17. In such circumstance, even assuming for a moment that there were certain extent of property which was being enjoyed by them, the same could not have been altered by changing the boundaries or inter changing the survey numbers by the revenue authorities, but the appropriate manner would have been for the parties to seek declaration before the Civil Court with regard to the actual extent of land being enjoyed by them within the boundaries which have been described in the respective sale deed. In such circumstance, if the 24 defendant was able to establish that within the boundaries which is described in the sale deed dated 11.08.1942, in fact there is an extent of land measuring 2 acres 13 guntas, though the sale deed states that it is 1 acre 19 guntas, it would have been open for the defendant to establish that aspect before the Civil Court itself. However, the defendant had in fact approached the revenue authorities for altering the boundaries to indicate the extent of the property which is being enjoyed by him in Sy.No.224/5 and consequently, to effect the change in revenue entries so that the extent being enjoyed in Sy.No.224/5 is 2 acres 13 guntas, which is not sustainable in law. Therefore, the trial Court was justified.
18. Before parting from this judgment, the contention put forth by the learned counsel for the appellant that the issues have not been answered separately also needs to be addressed.

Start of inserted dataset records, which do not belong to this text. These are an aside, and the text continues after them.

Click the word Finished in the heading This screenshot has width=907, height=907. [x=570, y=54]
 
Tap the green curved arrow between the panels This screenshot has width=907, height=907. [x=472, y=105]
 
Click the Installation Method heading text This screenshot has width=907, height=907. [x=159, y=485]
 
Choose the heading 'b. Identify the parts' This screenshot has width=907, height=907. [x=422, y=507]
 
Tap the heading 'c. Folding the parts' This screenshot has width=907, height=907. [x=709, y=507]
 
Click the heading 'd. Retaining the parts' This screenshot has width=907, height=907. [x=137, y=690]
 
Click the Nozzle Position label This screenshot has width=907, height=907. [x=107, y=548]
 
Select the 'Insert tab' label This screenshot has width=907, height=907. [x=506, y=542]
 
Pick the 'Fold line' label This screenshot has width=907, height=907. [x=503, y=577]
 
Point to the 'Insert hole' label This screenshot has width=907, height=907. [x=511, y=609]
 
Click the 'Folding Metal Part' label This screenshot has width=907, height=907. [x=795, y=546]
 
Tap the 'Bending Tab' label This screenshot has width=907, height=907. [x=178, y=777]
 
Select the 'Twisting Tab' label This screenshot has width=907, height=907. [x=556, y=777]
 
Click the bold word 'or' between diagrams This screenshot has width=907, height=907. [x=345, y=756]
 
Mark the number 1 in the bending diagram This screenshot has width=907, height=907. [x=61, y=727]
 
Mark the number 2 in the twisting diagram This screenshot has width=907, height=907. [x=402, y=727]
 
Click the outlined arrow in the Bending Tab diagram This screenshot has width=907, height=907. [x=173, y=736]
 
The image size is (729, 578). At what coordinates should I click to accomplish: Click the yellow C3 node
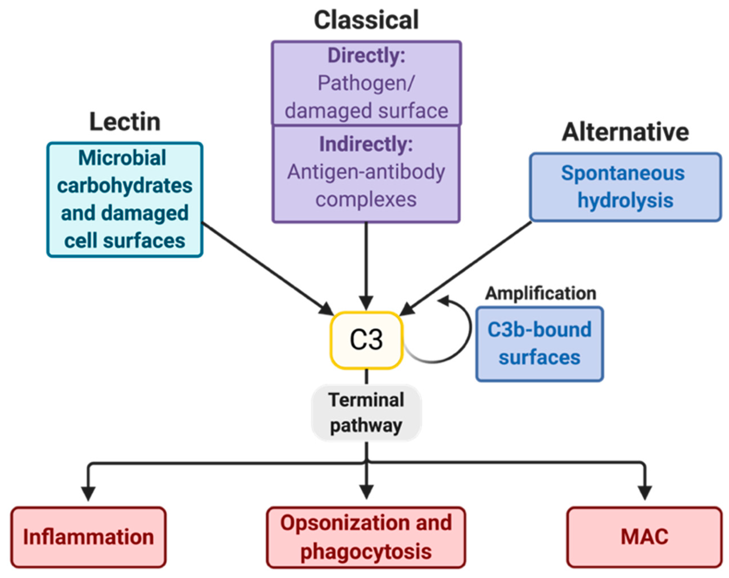coord(366,340)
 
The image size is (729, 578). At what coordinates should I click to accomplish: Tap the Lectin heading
coord(125,122)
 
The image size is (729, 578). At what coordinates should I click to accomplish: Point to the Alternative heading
coord(625,132)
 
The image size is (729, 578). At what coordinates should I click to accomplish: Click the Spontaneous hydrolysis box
coord(625,187)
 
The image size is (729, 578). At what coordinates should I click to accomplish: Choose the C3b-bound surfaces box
coord(540,344)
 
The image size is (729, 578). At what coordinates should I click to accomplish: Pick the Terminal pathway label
coord(366,412)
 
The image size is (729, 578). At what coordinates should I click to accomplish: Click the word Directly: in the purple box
coord(366,56)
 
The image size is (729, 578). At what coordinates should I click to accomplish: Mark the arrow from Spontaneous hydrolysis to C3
coord(465,268)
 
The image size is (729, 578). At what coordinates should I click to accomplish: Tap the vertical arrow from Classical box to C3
coord(366,266)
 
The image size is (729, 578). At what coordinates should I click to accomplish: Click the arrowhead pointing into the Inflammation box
coord(88,494)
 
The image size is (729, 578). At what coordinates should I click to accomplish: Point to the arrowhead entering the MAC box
coord(645,493)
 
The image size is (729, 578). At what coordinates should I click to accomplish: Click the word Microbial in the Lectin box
coord(122,158)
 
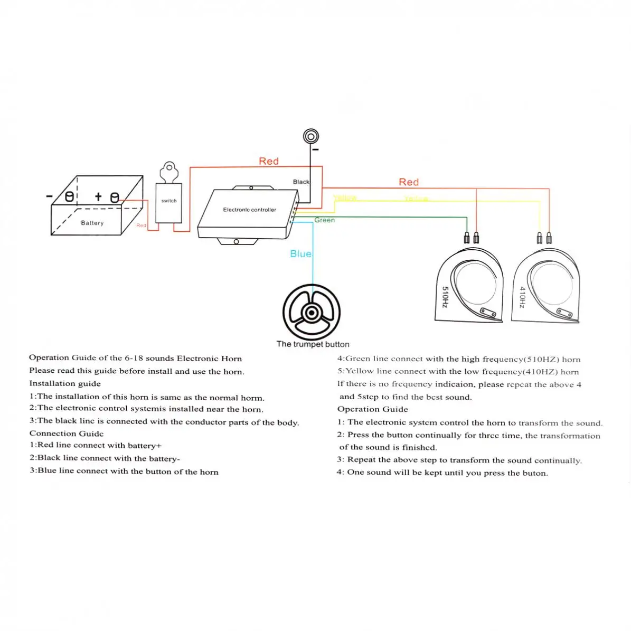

In that regard, what is to be noticed is that though the trial Court had 25 framed issues and has indicated the same as either affirmative or negative and since the discussion for the reasons above does not refer to the specific issues, it would have to be deemed that all the issues have been clubbed and discussed together by the trial Court to arrive at the conclusion, since admittedly the issue which was relevant for consideration was with regard to the extent of property which had been purchased by the plaintiff and that burden had been cast on the plaintiff to prove that the extent of 2 acres 13 guntas was purchased under the sale deed wherein Sy.No.224/4 was indicated.
Therefore, keeping these aspects in view, I am of the opinion that the judgment and decree passed by the trial Court in any event does not call for interference. Accordingly, the appeals being devoid of merit stand dismissed. No costs.